Wednesday, March 26, 2003

those who actually read my thoughts. or at least those i want to read my thoughts. i just wanna say i'm sorry. sorry for being such a depressing piece of sh!t. i really should learn to get over things more quickly. i really should stop caring bout soo much. i'm falling....falling....falling....and hit the bottom the the pit which i thought wuz bottomless. i've fallen soo far under ground that it's sooo cold i can't feel n e thing. and i'm serious. i guess all who've actually fallen down soo deep would noe what i mean. my mind runs to thoughts of suicide.
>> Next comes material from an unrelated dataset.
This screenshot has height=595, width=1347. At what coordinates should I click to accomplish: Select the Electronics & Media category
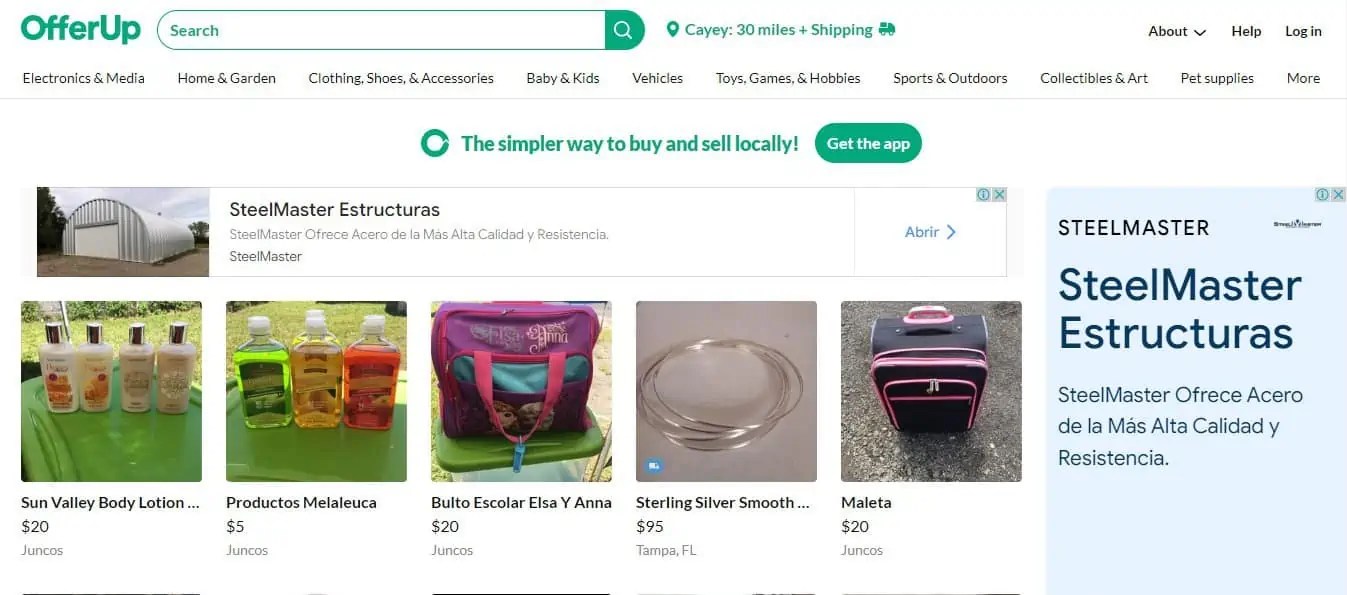pyautogui.click(x=83, y=77)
SUICIDE......a thought always on my mind. i'm one of the most suicidal peeps i've ever known in my own lyphe. but i never take action.....and i guess u peeps who want meh to live should be glad dat i dun take action. those who want meh here, i'm glad that u do. those that get mad because i'm a depressing piece of sh!t.....well i'm glad that u care bout sumthing.

i've never felt sooo useless in my lyphe!!! even when i wuz about to like jump off the cliff!!! and i mean never!!!! never have i!!!!! i guess in da same sense, i let myself fall soo far down. i'm just a big lazy ass that takes no action. i'm soo contridictory. very. rite at this moment, i feel nothing, but everything at the same time. i hate everything, but yet i still love. weird aye??? i can't really describe it. i guess i just let things get to meh and dun do n e thing to stop it from getting to meh. i feel like an idiot and anyone who noes meh noes dat i ain't da brightest star, but nor am i very dull. i can still spread light. my light is still dim. i dun let myself shine too bright, but why do i do that? can n e one answer dese stupid q's for me? i guess not, considering dat i am me and i will always be me and only i can answer these questions. maybe i should be like a person who goes on a quest. a quest to search for myself. sound soo good. i believe i'm just in dat stage of lyphe where everything is blown out of proportion. maybe i should stop knowing and put all thins knowledge into action. shouldn't i? i'm the biggest liar and hypocrite u'll ever noe or see. and that i'm sooo serious of. hahaha=>:D in a few days, u can already jump to the conclusions that i'm the most depressing piece of sh!t u've ever met, u ain't wrong, but u ain't completely rite eitha. i have many happy times, i should live in the moment, and when i do, i noe dat i have a good lyphe. i have tons of peeps dat'll always care bout me. i have tons of peeps dat are always ere for meh.

all to the end, i'm going to jump off the cliff, but u peeps who still care are extrememly lucky, i have a bungy cord to pull meh bak up. so hold ur breath. the scarry part ain't jumping. it's if the rope snaps. just watch and see. i guess my cord are my friends, my family, my faith. so therefore, u peeps have nothing to fear, love never fails, faith never dies.